Blog Post

Performance management in the age of AI

Mar 30, 2025

AI is no longer knocking on the door. It’s in the room, sitting at the table and quietly rewriting how work gets done. For leaders, the question is no longer should we use AI — it’s how do we lead well when we do?

Let’s be clear: AI changes the how, but not the why. High performance still relies on the same fundamentals — clarity, feedback, coaching, recognition. But in a world where machines are handling more of the repeatable tasks, we have to rethink how we define roles, measure contribution and grow capability.

Here are five shifts that great leaders are making to manage performance in the age of AI.

1. Stop managing tasks, start managing clarity

When AI is involved in delivering outcomes, the old performance model starts to creak. Who’s accountable when things go wrong — the person, or the tool?

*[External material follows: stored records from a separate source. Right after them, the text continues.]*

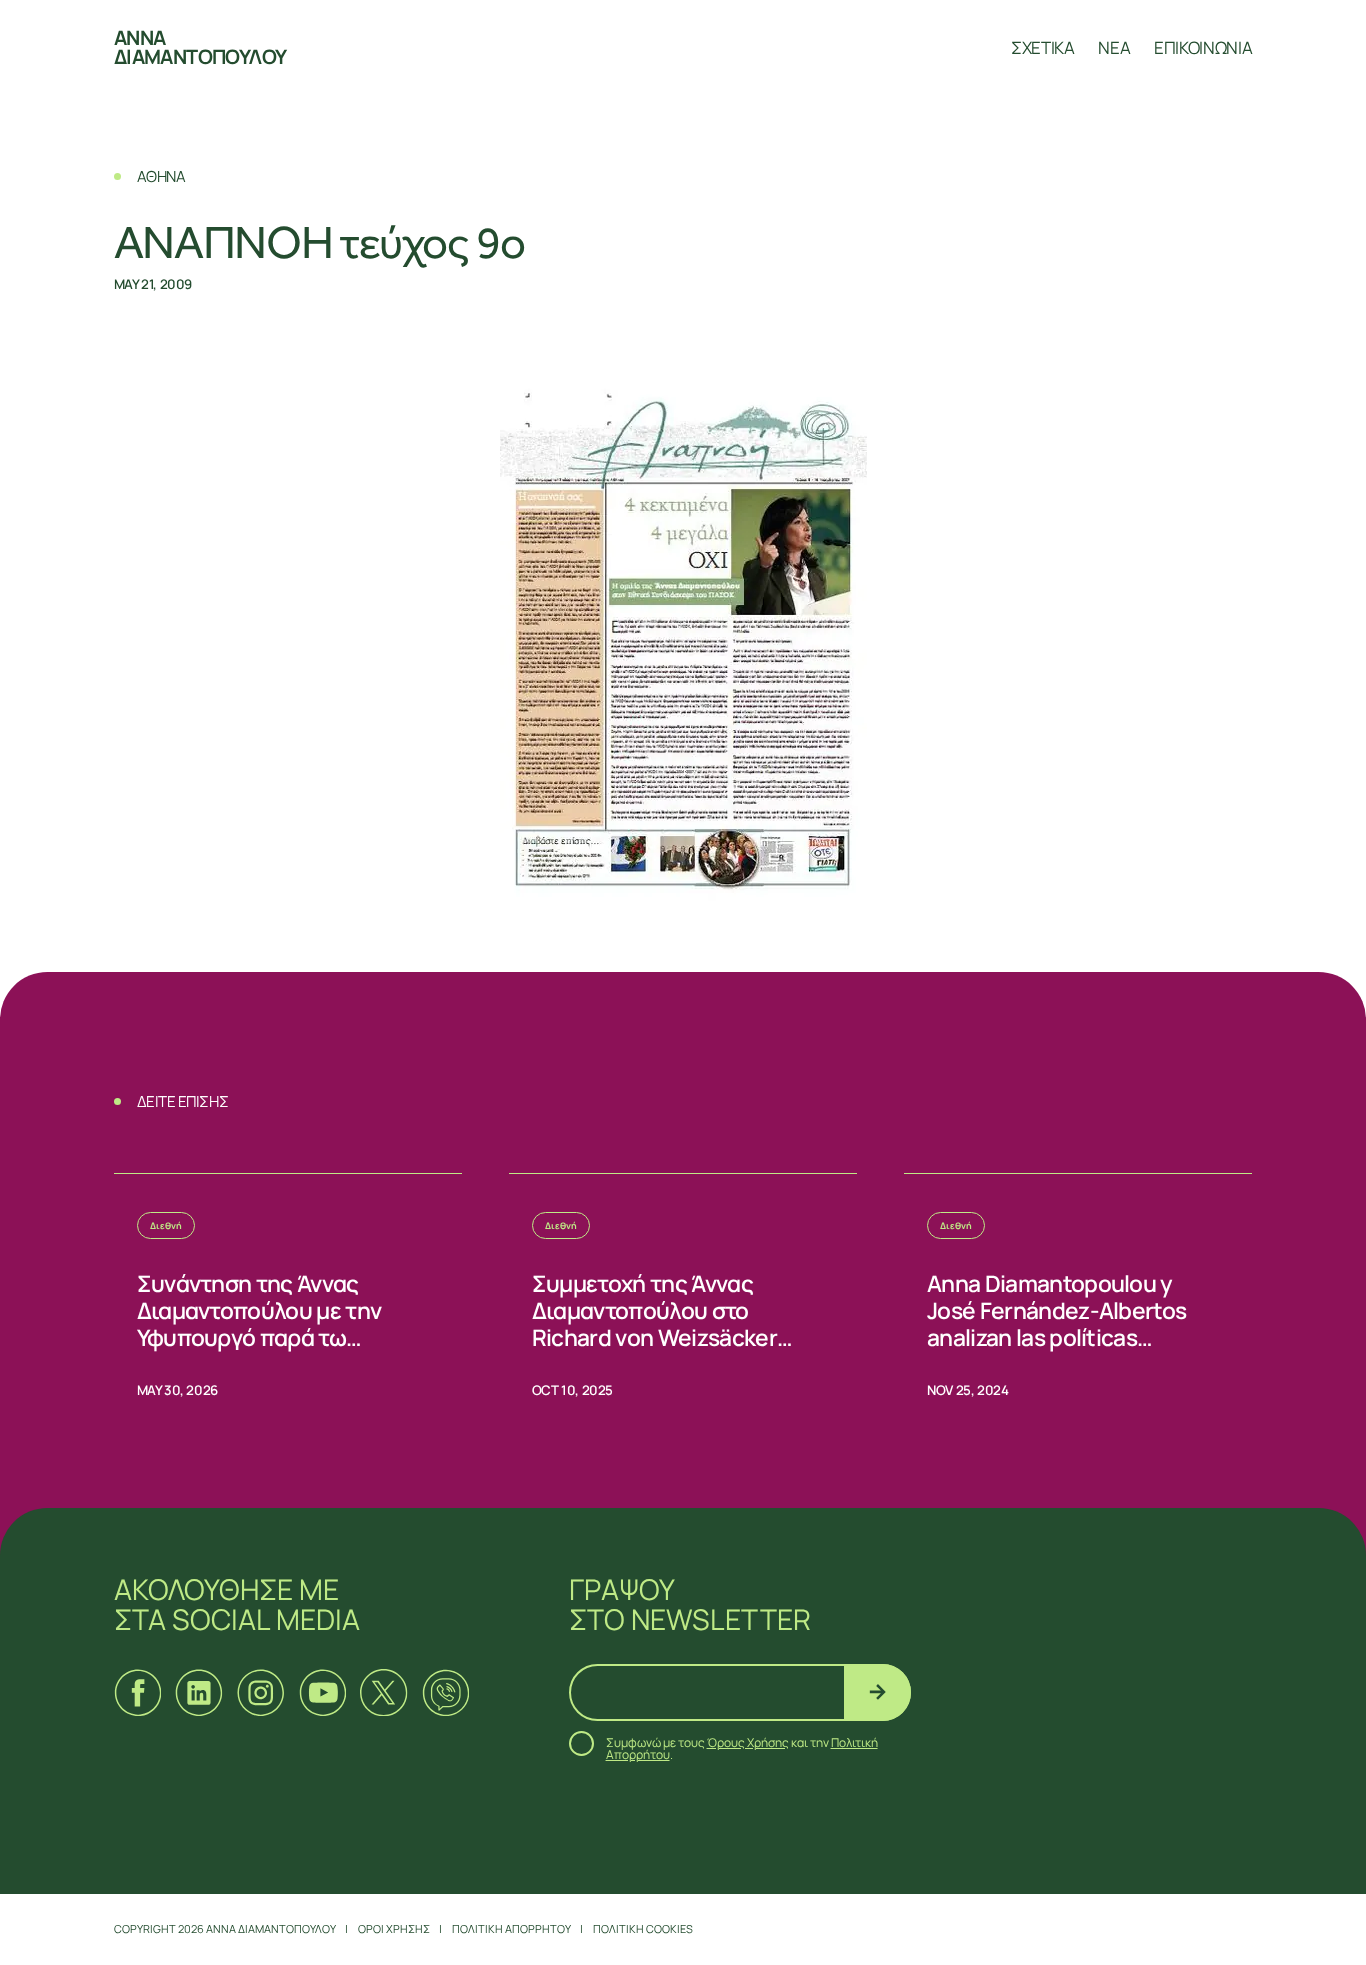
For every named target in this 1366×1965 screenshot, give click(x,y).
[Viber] (445, 1692)
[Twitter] (383, 1692)
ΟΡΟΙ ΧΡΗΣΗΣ (394, 1928)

Take a start-up that automated customer onboarding. It worked, mostly. But when errors crept in, no one was sure who was responsible. That’s not a performance problem — it’s a leadership one. Because clarity is a leadership choice.

Great leaders now ask:

  • What are people still actually responsible for?
  • Where does AI support, and where does it lead?
  • What does ownership look like when machines are in the mix?

If your team doesn’t know how their role fits in a blended workforce, don’t be surprised when performance dips.

2. Redefine roles, don’t just rewrite job descriptions

It’s tempting to update job specs and call it done. But that won’t cut it. AI is shifting not just what people do, but how they think about their value.

If a tool suggests next steps in a workflow, is the person expected to question it, or follow it? If the AI gets it wrong, whose judgement counts?

The leaders getting this right are explicit. They draw a clear line between:

  • What AI owns, and what it doesn’t
  • Where human judgement overrides automation
  • How people are expected to engage with the tools they’ve been given

And here’s the truth, they treat AI like a colleague. Accountable. Fallible. Open to challenge. Because that’s the only way to build a culture where performance still matters.

3. Measure what really matters

If AI drafts the presentation, edits the photo or writes the code. W

hat are you actually evaluating when you review someone’s performance?

The human edge is now in:

  • Framing the right question
  • Adding context and nuance
  • Spotting what doesn’t quite feel right

But most performance systems still measure output — volume, speed, efficiency. Leaders need to evolve those metrics. Fast.

Instead of asking how much did you do, ask:

  • How well did you brief the AI?
  • How did you shape the outcome?
  • How did your judgement improve the result?

Good leadership means knowing what good looks like — even when machines are helping to deliver it.

4. Coach for judgement, not just skill

When AI does more of the doing, your job as a leader is to help people think better. Coaching becomes less about process, and more about sharpening human insight.

One leader noticed their sales team becoming passive after introducing an AI assistant. So they changed the coaching focus:

  • Ask better questions
  • Know when to trust the tool, and when to override it
  • Be confident enough to lead, not follow

The lesson? AI is a tool. Coaching is where you make sure people still use their brain.

5. Lead with values, not just tech

Performance doesn’t happen in a vacuum. It’s built on trust, purpose and culture. And culture is your job.

When AI shows up, fear often follows — fear of job loss, of irrelevance, of being replaced. The worst thing leaders can do is offer vague reassurance.

The best ones lead with values:

  • We use AI transparently
  • We prioritise ethical judgement
  • We value collaboration and communication just as much as technical output

Performance reviews reflect that. They include:

  • Ethical decision-making
  • Communication about AI use
  • Human-centred leadership in tech-enabled work

AI can optimise tasks. But only humans can build trust. And in the long run, that’s what sustains performance.

One final thought

The leaders who thrive in the age of AI won’t be the ones who automate the fastest. They’ll be the ones who stay human, even when the tools are dazzling.

Because performance — real performance — is still a deeply human endeavour.